(WORK ORDER):
In the listing that follows, find the line with "Where should I", then copy exactly from it through the line with "This screenshot has width=1099, height=514.", leaving out every picture.

(DATA EXTRACTS):
◇ ◇ ◇ ◇ ◇
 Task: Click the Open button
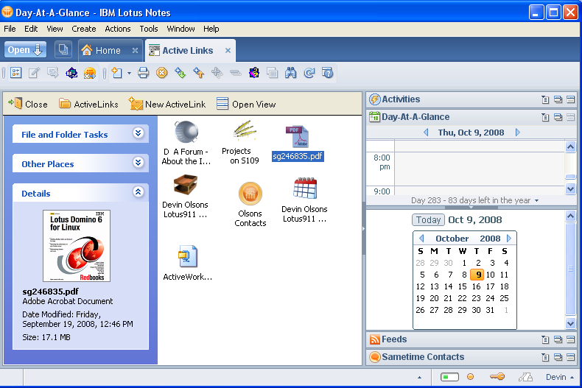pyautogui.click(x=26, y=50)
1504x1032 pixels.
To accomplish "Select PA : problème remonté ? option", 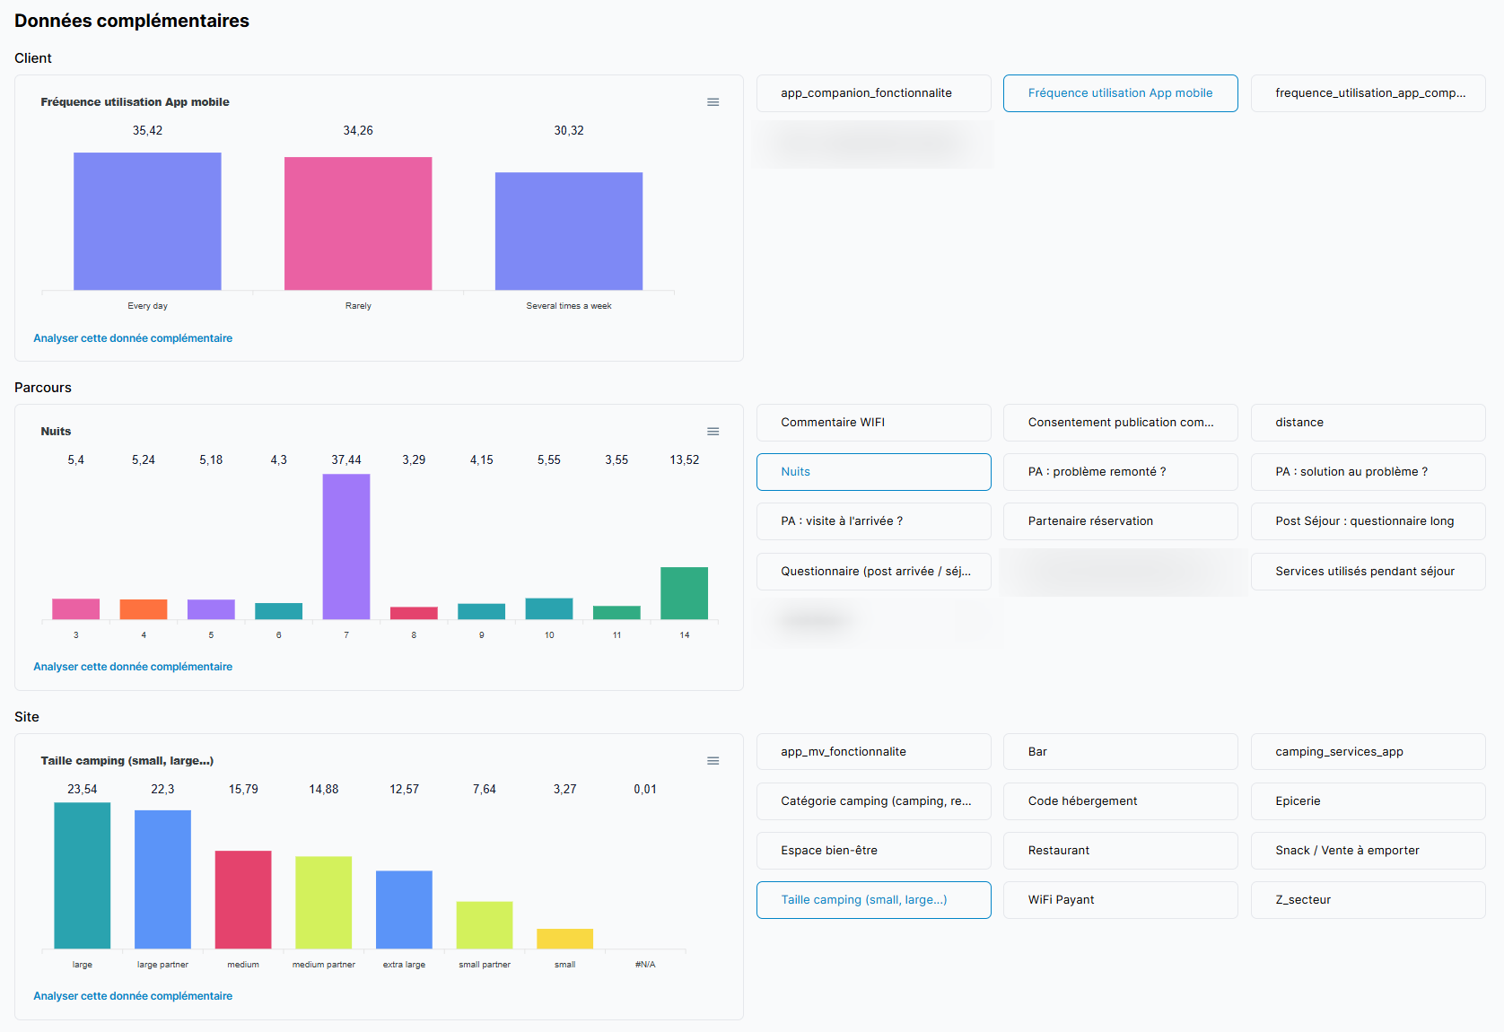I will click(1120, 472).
◇ ◇ ◇ ◇ ◇
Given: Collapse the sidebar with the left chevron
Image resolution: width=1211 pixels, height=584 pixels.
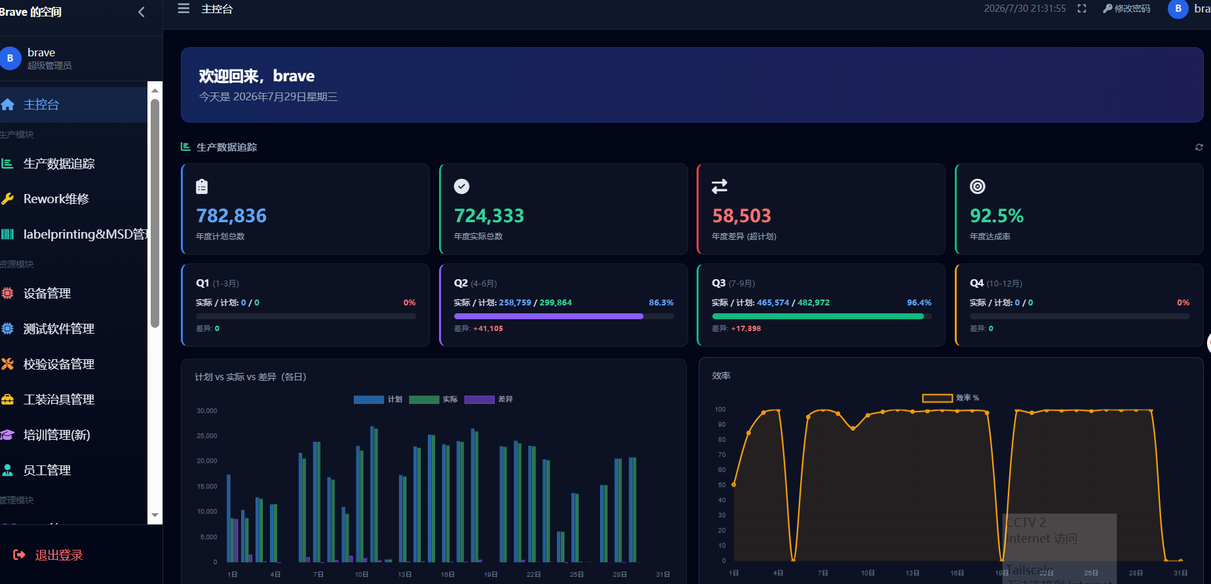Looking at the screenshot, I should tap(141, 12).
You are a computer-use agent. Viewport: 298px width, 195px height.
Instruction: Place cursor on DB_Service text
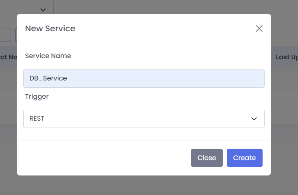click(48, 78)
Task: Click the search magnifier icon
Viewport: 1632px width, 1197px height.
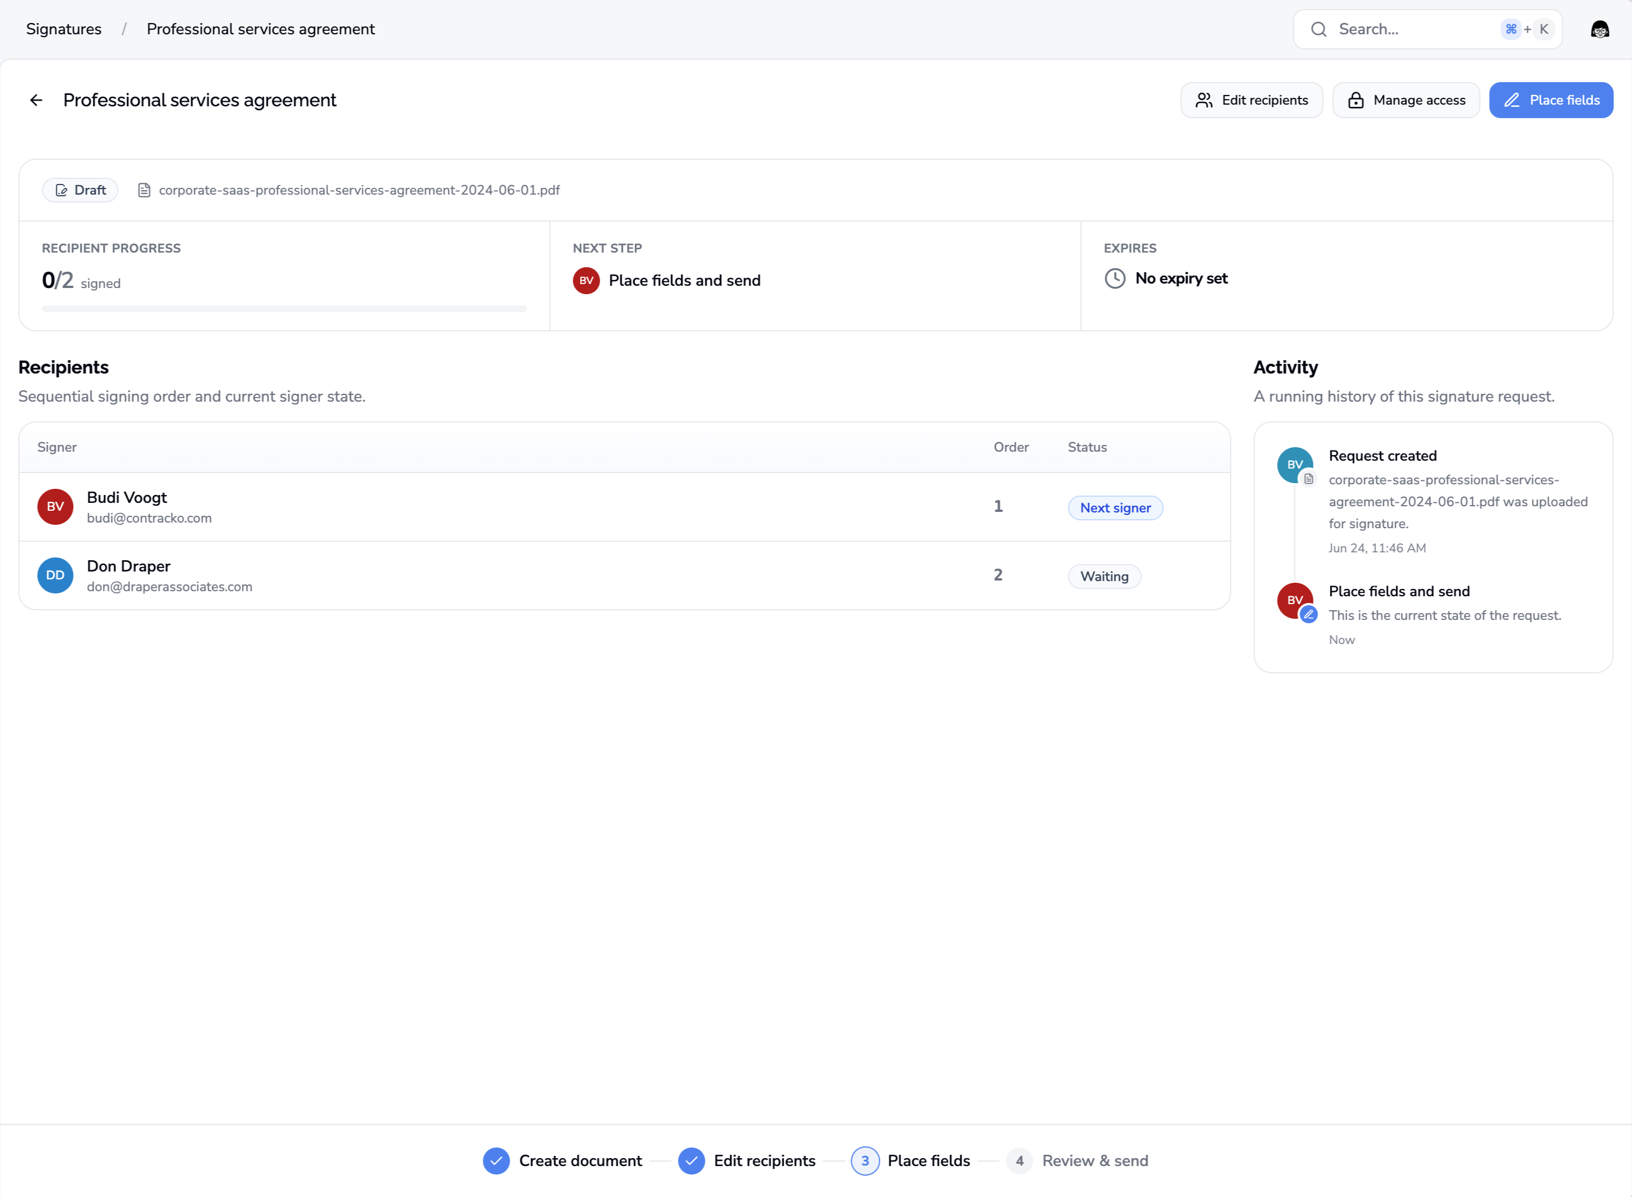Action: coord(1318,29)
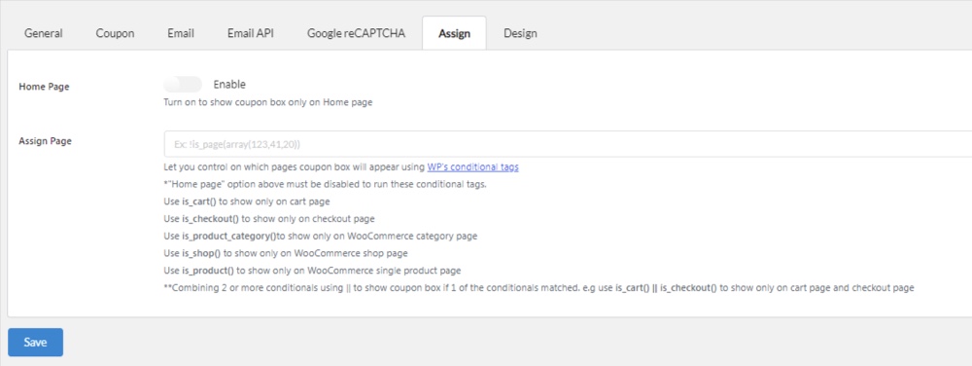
◇ ◇ ◇ ◇ ◇
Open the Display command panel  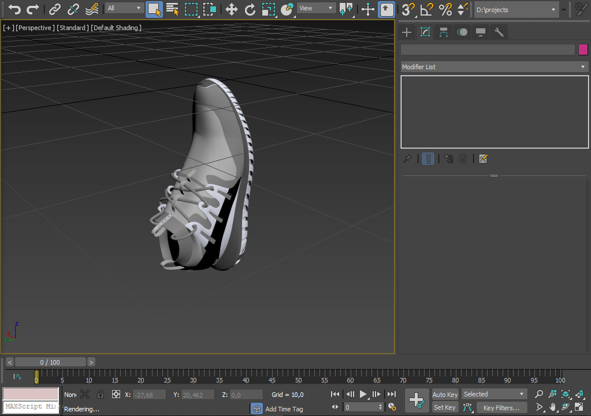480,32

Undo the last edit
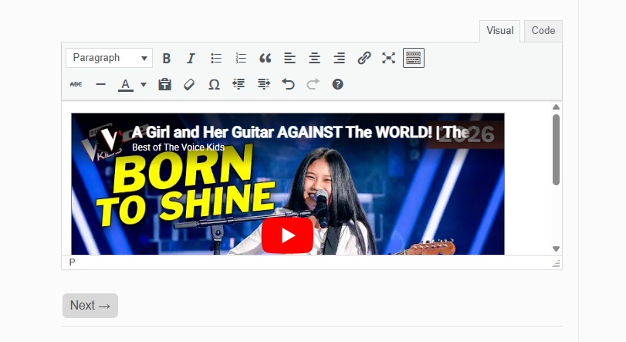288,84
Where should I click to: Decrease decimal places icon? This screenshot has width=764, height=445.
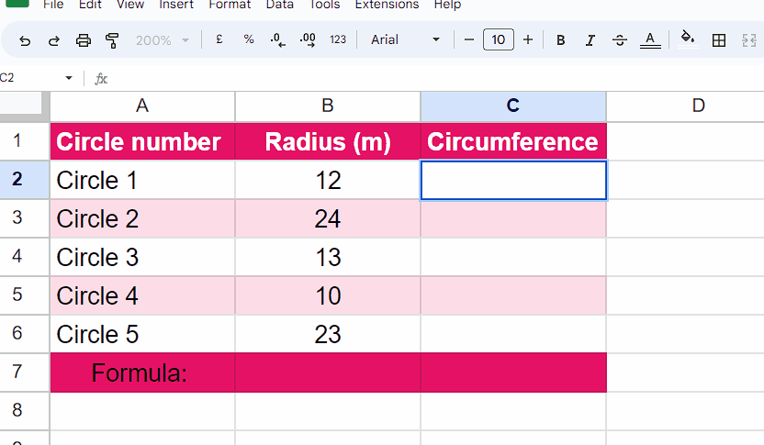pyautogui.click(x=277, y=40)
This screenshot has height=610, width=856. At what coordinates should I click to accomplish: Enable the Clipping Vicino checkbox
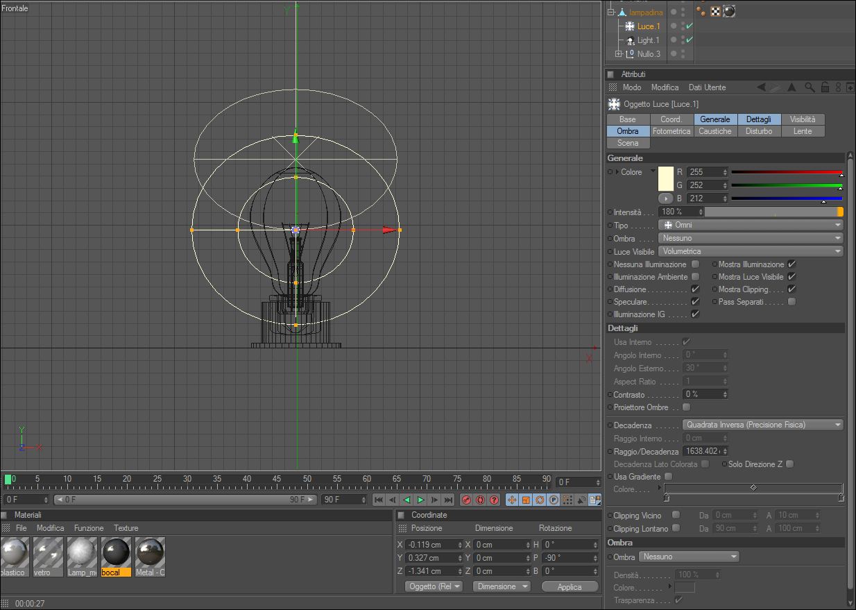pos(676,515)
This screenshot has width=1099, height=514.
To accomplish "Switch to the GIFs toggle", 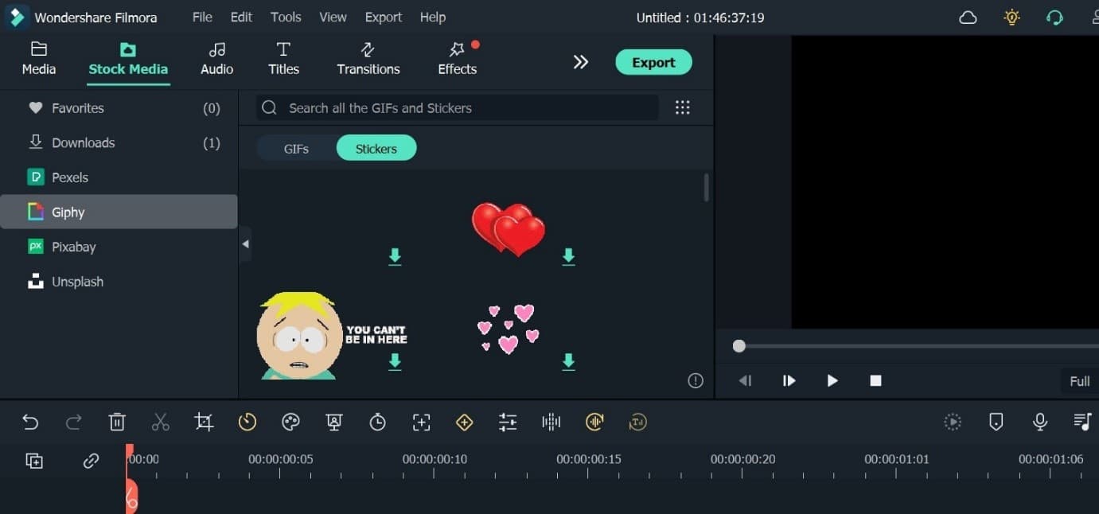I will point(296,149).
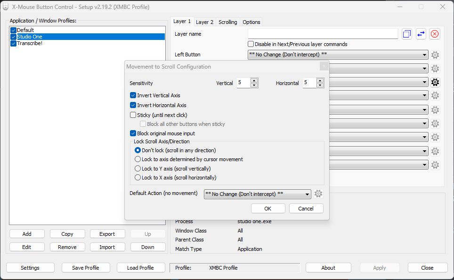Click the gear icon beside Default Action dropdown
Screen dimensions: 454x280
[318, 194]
◇ ◇ ◇ ◇ ◇
(RESULT OF THIS EXERCISE):
Where should I click to: Decrease decimal places icon? This screenshot has width=764, height=445.
pyautogui.click(x=277, y=40)
This screenshot has height=610, width=856. At what coordinates should I click to accomplish: Enable the Clipping Vicino checkbox
pos(676,515)
This screenshot has width=1099, height=514.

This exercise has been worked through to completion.